When you consider that a single poor financial decision, whether an oversized equipment purchase, an underfunded expansion, or a line of credit denied because your books weren’t clean, can easily cost $50,000 to $200,000 or more, the ROI on outsourced CFO services becomes clear quickly. Most owners look back after the first 90 days and wish they had made the move sooner.

 

Signs Your Business Is Ready for a Fractional CFO

Not every business needs a fractional CFO today, but certain patterns are strong indicators that it’s time to elevate your financial leadership.

 

  1. You’re profitable but always short on cash. Your P&L looks fine, but your bank account tells a different story month after month. A fractional CFO identifies exactly where the cash is going and builds a plan to fix it.
  2. You’re making major decisions without reliable numbers. If you’re unsure of your gross margin, don’t know which customers are most profitable, or can’t project cash 60 to 90 days out, you’re managing by feel instead of by data.
  3. You’re approaching a bank or investor. Lenders and investors expect clean, well-organized financials and a clear financial narrative. A fractional CFO prepares you to walk into those conversations and walk out with a yes.
  4. You’ve outgrown your bookkeeper. At a certain point, your bookkeeper can’t keep pace with the complexity of a $5M, $10M, or $15M business. Accurate records aren’t enough; you need someone interpreting what they mean.
  5. You’re planning to sell in the next one to five years. Buyers pay premiums for businesses with clean books, normalized EBITDA, and documented financial processes. Building that track record takes time, ideally two to three years before going to market.

 

Revenue isn’t the only trigger. A $4M business with rapid growth, complex operations, or an upcoming transaction may need a fractional CFO sooner than a $10M business in a stable, simple industry. The right question isn’t “how big are we?”; it’s “how complex are our decisions?”

 

What a Fractional CFO Is Not

There’s real confusion in this space about what fractional and outsourced CFO services actually include. Here’s where the lines are.

 

  • Not a bookkeeper. Bookkeepers record transactions. A CFO interprets what those transactions mean for your business strategy and financial health.
  • Not a CPA or tax preparer. While a fractional CFO understands tax implications, their focus is forward-looking financial strategy, not compliance filings or annual returns.
  • Not a controller. Controllers manage the monthly close process and financial controls. A CFO takes those outputs and uses them to drive business decisions.

 

The best fractional CFO engagements succeed because the CFO is supported by solid bookkeeping and controller-level work underneath.

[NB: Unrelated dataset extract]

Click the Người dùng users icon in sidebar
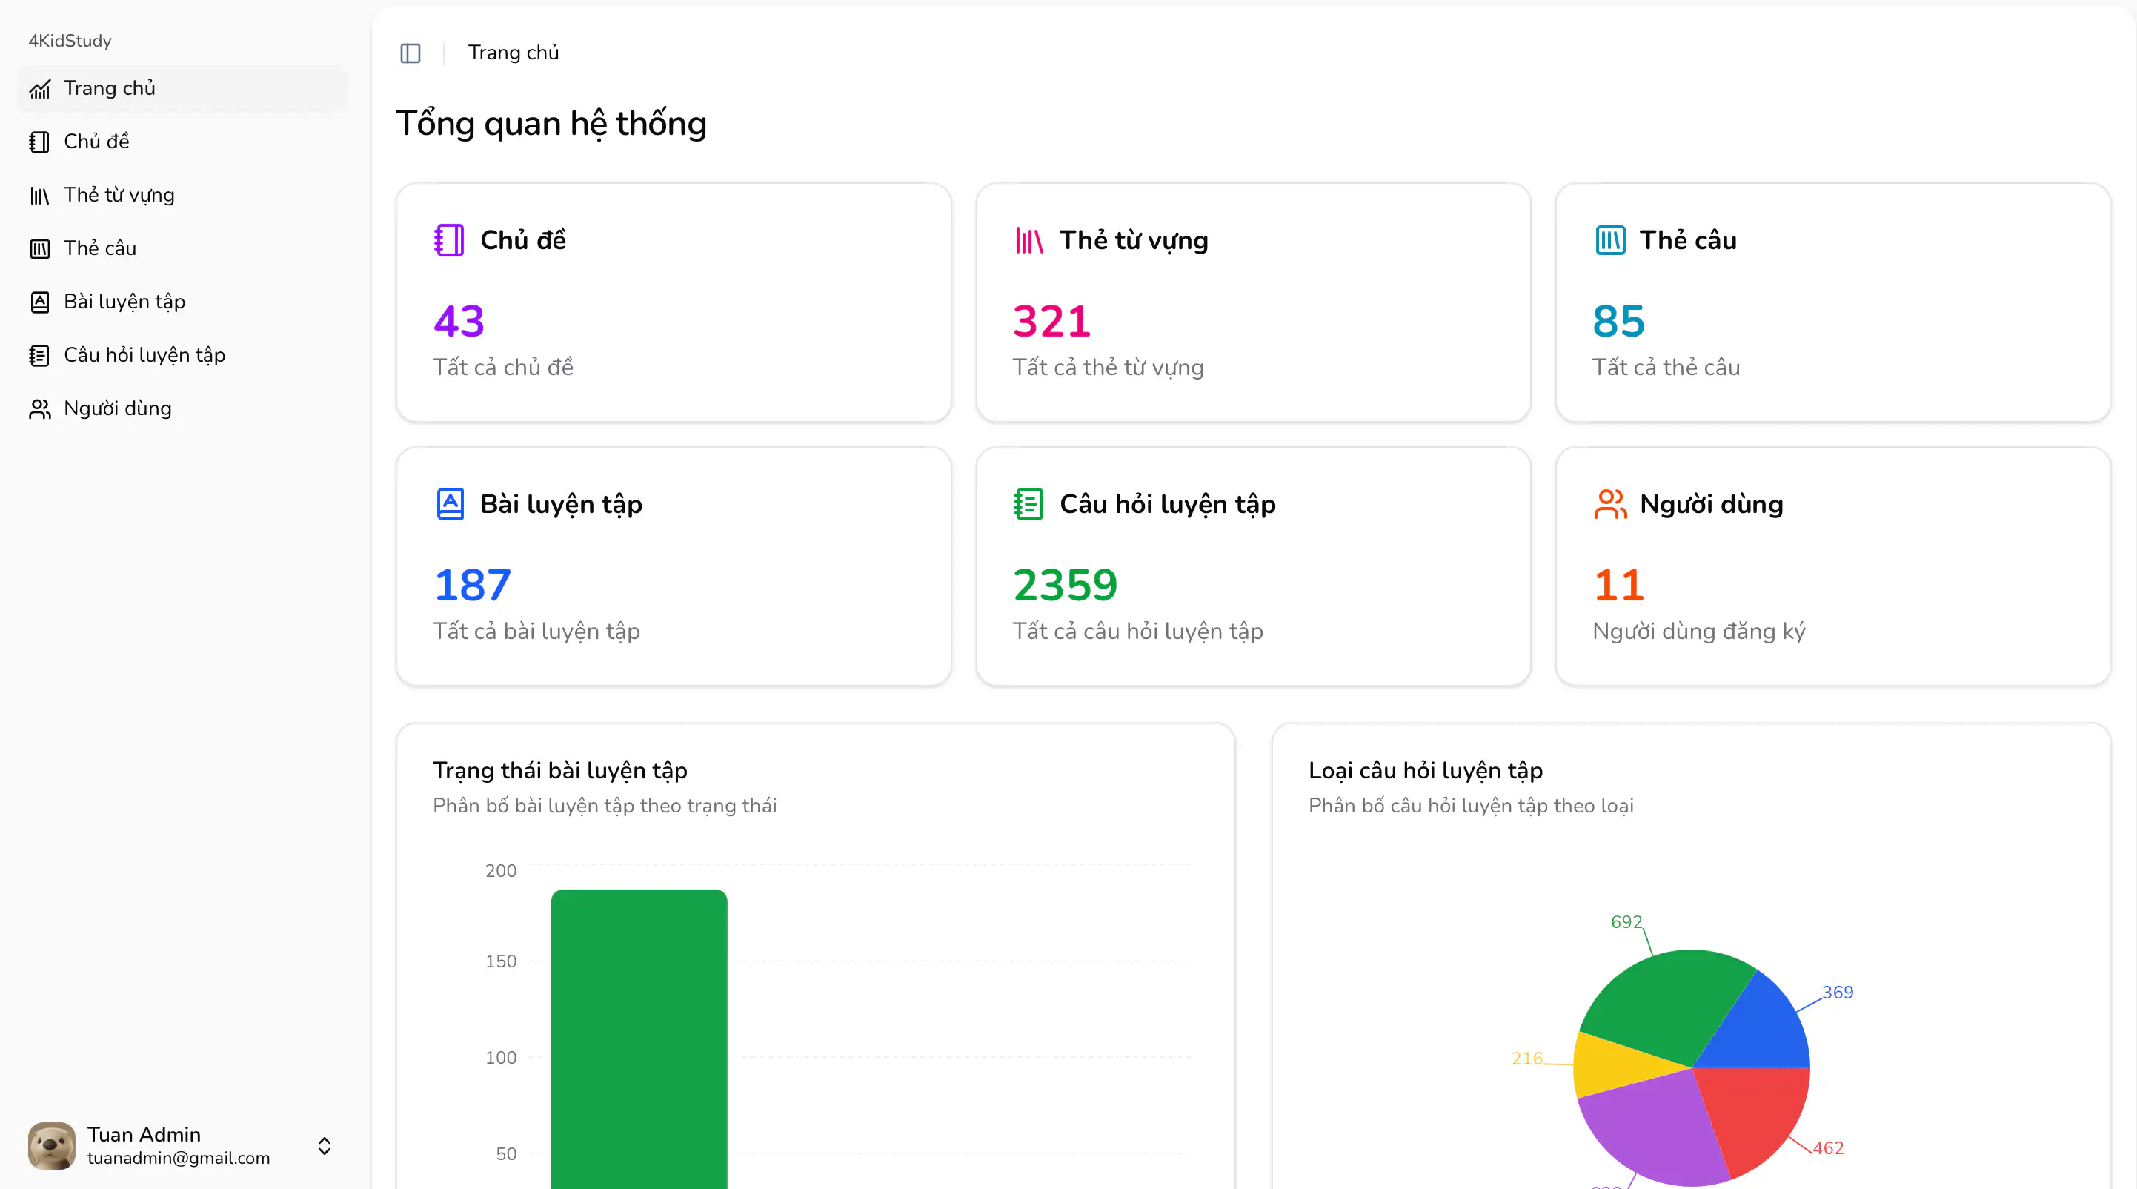 (x=40, y=409)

If the numbers going in aren’t reliable, the strategy coming out won’t be either. At Westport, our model is built to provide all three layers: accurate books, a clean close, and strategic CFO guidance.

 

How Westport Financial’s Fractional CFO Services Work

At Westport Financial, our fractional CFO engagements are built around one principle: you should never be surprised by your own numbers.

We work with business owners in the $3M to $25M range who have outgrown basic bookkeeping and need a true financial partner. Every engagement begins with a financial assessment: we review your books, your cash flow patterns, your reporting setup, your debt structure, and your business goals. From there, we build a scope designed around what you actually need, not a templated package.

That might mean monthly cash flow forecasting and a new KPI dashboard for one client, and bank meeting preparation plus GAAP conversion for another. The work is specific to your business, your industry, and where you’re trying to go.

To learn more, visit our Fractional CFO Services page or reach out directly to schedule a conversation.

 

The Bottom Line

A fractional CFO gives growing businesses access to senior financial leadership without the full-time cost. If you’re between $3M and $20M in revenue, making big decisions without reliable numbers, heading into a lending conversation, managing rapid growth, or planning an eventual exit, outsourced CFO services are almost always the right next step.

The question isn’t whether your business can afford a fractional CFO. It’s whether you can afford to keep making $5M, $10M, or $15M decisions without one.